Bones of a juvenile mammoth spilling out of the ground in Tule Springs Fossil Beds National Monument (TUSK). USGS scientists are currently investigating geologic deposits exposed throughout TUSK to determine how the springs and marshes that attracted the animals responded to climate change in the past.
Bones of a juvenile mammoth spilling out of the ground in Tule Springs Fossil Beds National Monument (TUSK). USGS scientists are currently investigating geologic deposits exposed throughout TUSK to determine how the springs and marshes that attracted the animals responded to climate change in the past. Photo courtesy Eric Scott/USGS.

Abrupt climate change ripples through desert ecosystems

Staff Report

Freshwater springs outside Las Vegas offer some clues about how global warming will affect desert ecosystems, according to the U.S. Geological Survey.

New research shows the seeps and springs expanded and contracted dramatically in response to past episodes of abrupt climate change, even disappearing altogether for centuries at a time when conditions became too warm.

“This is a story of water,” said Springer. “Water was plentiful in the desert at times in the past, but when climate warmed, springs and wetlands dried up, and the plants and animals living in the harsh desert environment were out of luck,” said USGS scientist Kathleen Springer.

During the Pleistocene, between approximately 100,000 and 10,000 years ago, wetlands dotted the landscape in the area just north of Las Vegas, attracting a plethora of ice age animals, including mammoths, sloths, sabre-toothed cats, dire wolves, and extinct species of bison, horse, and camel, and later, the first human inhabitants to the area.

Today, existing desert wetlands are home to a number of threatened and endangered species that rely on the ecosystem for water in an otherwise arid landscape.
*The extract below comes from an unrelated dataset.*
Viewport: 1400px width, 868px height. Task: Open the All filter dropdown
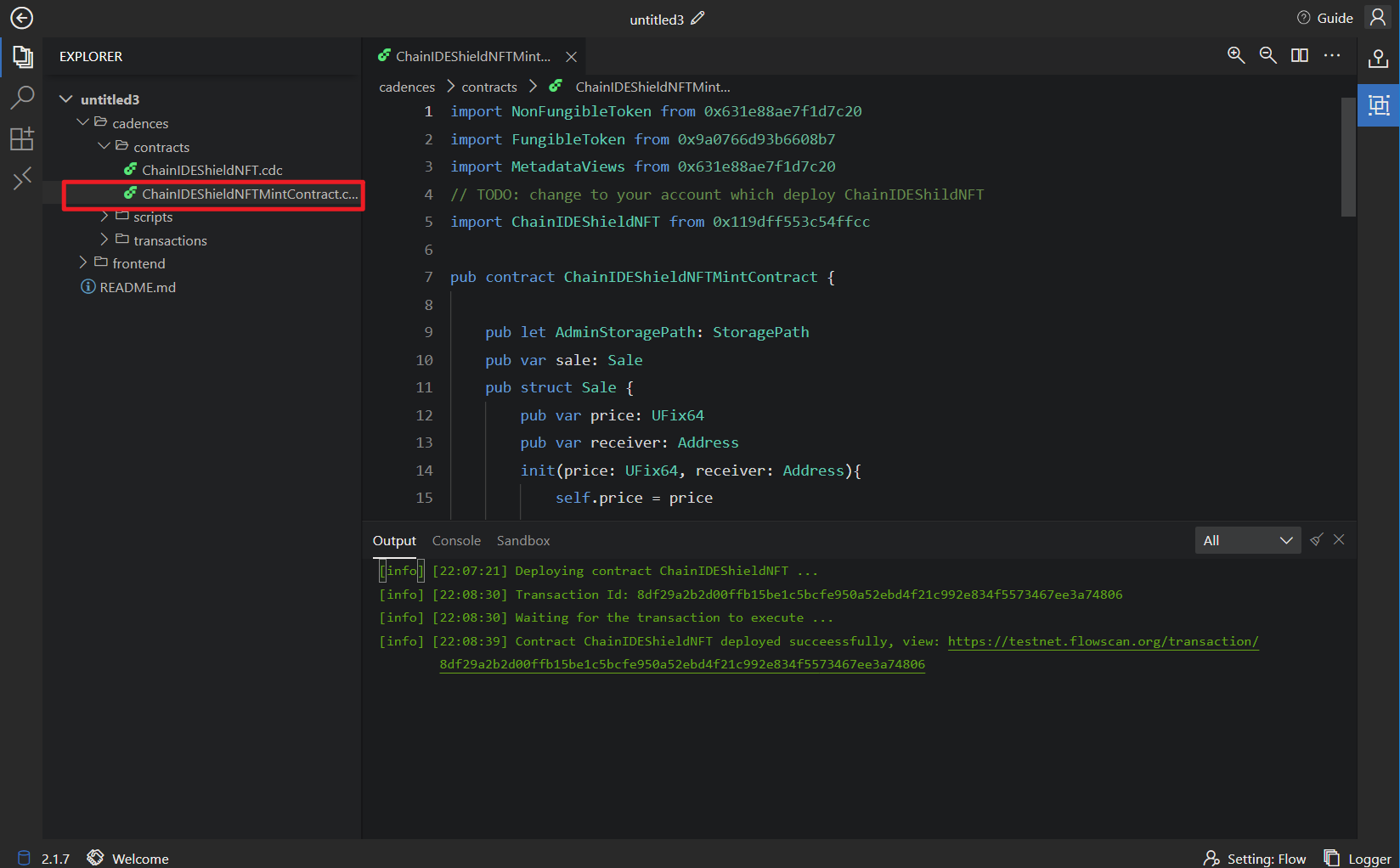pyautogui.click(x=1247, y=540)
Their fate may lie in the hands of a rapidly changing climate.

“What we’re seeing in the geologic record frames what we are observing today,” said Springer. “The drought that California is currently experiencing is extreme, but droughts are an inherent part of the climate system and have occurred repeatedly in the past.”

The study was initiated by the Bureau of Land Management, which called for an integrative approach to studies that emphasize the geological age and context of fossils, as well as a comprehensive analysis of how local hydrologic systems responded to climate change in the past.

“Scientists collect fossils all the time,” said Scott Foss, a senior paleontologist with the BLM. “What is remarkable about this work is the vision that Kathleen had of making sure her team understood the intricacies of the deposits in incredible detail, which allowed them to determine how climate affected the local landscape. It was an immense undertaking, and one that will serve as a benchmark for generations to come for those interested in understanding the effects of climate change on desert ecosystems.”

Studies examining the effects of climate change on springs and desert wetlands will continue through the USGS’s Climate and Land Use Change Research and Development Program, and will build upon the investigations conducted in the Las Vegas Valley, a large portion of which is now protected as Tule Springs Fossil Beds National Monument.

When the monument was established in December 2014, the BLM turned their stewardship over to the National Park Service, who will determine how to interpret the unique land and its former inhabitants for the public.

“The future of this newly designated national monument and what it can tell us about the effects of climate change is all about the past,” said Springer. “And the past is the key to the present.